Afgelopen week was Frans – voor het eerst sinds – weer op een internationale bijeenkomst. In Jerusalem. Prachtige stad, boeiende workshop. Na afloop een excursie naar Masada, een oude citadel nabij de Dode Zee.
Tijdens een korte pauze, boven op de berg, klinkt vanuit een nabije ruimte gezang op. De gids vertelt dat het gaat om een Bar-mitswa viering: er wordt gevierd dat een zoon (van 13) een man wordt. Afgelopen oktober zou Kester ook 13 zijn worden. Ik staar maar even in de verte, over het kurkdroge landschap dat er opeens toch heel waterig uitziet.

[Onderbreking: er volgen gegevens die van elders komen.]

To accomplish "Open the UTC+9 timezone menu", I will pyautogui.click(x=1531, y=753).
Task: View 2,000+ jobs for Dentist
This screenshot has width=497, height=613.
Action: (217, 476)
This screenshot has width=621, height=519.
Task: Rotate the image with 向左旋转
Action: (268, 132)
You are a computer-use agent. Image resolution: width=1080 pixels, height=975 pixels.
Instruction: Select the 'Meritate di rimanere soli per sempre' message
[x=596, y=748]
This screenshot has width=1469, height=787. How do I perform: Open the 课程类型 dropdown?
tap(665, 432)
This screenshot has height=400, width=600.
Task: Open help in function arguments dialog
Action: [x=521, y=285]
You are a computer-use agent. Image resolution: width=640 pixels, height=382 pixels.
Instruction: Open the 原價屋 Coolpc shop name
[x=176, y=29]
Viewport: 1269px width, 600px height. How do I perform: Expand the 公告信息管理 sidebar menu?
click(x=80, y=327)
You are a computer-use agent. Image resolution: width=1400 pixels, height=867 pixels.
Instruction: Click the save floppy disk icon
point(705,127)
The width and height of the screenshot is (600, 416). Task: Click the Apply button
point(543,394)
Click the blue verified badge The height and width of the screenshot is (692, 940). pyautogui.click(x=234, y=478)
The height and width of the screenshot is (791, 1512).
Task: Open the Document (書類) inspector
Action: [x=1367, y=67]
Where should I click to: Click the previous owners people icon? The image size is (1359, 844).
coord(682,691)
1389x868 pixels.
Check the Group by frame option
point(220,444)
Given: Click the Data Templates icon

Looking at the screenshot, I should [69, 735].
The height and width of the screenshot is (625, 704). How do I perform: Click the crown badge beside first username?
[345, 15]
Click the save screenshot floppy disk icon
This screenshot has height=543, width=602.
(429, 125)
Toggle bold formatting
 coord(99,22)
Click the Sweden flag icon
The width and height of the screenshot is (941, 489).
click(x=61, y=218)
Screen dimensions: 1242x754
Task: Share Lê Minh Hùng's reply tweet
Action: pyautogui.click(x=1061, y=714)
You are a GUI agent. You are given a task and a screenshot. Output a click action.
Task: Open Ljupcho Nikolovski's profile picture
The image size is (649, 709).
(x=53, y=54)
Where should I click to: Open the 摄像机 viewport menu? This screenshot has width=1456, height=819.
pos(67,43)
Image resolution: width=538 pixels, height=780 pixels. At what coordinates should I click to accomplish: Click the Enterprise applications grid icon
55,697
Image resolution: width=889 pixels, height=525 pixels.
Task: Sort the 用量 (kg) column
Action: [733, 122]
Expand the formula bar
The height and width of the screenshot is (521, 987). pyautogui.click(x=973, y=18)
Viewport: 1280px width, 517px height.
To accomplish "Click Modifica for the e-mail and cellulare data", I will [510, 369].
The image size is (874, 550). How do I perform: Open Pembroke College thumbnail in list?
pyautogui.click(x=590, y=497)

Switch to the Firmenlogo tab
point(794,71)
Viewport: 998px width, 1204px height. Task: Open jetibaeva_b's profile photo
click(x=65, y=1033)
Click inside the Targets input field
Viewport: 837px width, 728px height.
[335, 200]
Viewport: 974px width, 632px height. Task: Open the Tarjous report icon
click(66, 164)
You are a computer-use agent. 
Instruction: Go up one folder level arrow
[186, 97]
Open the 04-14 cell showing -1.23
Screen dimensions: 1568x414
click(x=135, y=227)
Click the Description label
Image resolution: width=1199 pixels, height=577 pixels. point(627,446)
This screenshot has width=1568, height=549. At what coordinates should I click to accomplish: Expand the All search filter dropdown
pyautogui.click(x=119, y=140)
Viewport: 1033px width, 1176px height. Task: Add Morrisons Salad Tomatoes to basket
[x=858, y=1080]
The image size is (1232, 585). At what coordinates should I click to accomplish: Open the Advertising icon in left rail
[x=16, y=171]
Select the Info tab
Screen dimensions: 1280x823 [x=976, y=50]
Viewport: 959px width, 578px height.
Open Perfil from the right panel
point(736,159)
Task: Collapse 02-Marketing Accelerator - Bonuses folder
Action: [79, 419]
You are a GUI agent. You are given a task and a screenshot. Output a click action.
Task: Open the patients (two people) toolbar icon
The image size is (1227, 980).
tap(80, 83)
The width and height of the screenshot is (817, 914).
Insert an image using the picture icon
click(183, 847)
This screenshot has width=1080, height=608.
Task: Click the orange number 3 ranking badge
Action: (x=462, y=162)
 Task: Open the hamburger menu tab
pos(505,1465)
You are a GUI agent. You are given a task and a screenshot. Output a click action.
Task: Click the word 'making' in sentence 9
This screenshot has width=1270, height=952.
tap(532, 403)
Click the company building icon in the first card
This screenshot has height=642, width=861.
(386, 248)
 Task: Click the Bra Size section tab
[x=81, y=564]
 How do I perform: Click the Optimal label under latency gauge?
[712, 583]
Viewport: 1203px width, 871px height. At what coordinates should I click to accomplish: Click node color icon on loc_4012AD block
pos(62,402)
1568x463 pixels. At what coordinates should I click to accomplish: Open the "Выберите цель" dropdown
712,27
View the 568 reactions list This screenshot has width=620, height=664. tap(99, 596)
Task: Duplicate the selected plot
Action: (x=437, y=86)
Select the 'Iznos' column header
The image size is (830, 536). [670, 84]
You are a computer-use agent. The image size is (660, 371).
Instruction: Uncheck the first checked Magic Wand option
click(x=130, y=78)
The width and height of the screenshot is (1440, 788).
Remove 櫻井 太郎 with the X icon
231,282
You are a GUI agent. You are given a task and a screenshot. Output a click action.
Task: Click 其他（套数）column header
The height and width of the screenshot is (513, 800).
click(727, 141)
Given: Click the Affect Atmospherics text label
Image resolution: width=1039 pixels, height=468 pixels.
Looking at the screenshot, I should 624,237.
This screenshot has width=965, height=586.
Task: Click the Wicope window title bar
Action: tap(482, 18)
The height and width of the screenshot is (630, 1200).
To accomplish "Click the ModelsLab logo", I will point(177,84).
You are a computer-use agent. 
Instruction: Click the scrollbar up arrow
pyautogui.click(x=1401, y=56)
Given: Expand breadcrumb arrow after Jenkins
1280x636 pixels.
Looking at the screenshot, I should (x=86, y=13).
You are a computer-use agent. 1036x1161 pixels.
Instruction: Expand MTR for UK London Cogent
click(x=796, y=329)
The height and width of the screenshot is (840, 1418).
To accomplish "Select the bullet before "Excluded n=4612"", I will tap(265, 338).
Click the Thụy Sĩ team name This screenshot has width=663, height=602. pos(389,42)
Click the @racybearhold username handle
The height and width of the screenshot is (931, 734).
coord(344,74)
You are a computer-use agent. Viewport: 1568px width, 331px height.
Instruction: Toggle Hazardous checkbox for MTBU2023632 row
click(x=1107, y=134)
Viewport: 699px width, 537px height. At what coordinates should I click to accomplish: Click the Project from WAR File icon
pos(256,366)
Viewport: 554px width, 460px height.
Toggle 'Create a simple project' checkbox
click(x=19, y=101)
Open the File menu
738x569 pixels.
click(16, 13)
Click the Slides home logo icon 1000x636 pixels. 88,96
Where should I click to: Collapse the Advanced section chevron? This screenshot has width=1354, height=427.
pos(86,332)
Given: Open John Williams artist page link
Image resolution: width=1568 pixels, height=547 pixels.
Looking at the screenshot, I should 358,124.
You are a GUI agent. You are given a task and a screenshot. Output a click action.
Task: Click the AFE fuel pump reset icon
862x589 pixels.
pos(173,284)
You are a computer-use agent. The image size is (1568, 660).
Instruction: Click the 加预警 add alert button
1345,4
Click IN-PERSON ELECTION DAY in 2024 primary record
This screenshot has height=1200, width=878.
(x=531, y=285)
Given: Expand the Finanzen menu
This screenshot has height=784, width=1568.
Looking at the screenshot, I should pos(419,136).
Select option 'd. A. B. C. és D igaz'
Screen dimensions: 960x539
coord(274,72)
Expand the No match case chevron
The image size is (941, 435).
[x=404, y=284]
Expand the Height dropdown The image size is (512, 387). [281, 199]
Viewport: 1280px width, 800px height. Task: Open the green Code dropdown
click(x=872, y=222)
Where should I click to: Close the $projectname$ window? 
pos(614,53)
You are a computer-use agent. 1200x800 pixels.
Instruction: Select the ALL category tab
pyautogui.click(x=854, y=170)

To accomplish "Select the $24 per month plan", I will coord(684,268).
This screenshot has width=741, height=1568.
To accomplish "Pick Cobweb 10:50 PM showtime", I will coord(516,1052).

Onderdeel van het verhaal (mythe) van Masada is dat een groep Joden daar zelfmoord pleegde, om te voorkomen dat ze door de Romeinen gevangen zouden worden genomen. Ze schreven hun namen op potscherven. De foto’s daarvan deden me denken aan Kester’s naam op een steentje.
Terug met het vliegtuig: Kester genoot van vliegen en vooral het opstijgen. Terug op Schiphol: een reclame van Micropia: Kester vond het machtig interessant, vooral het beerdiertje. Kester is overal.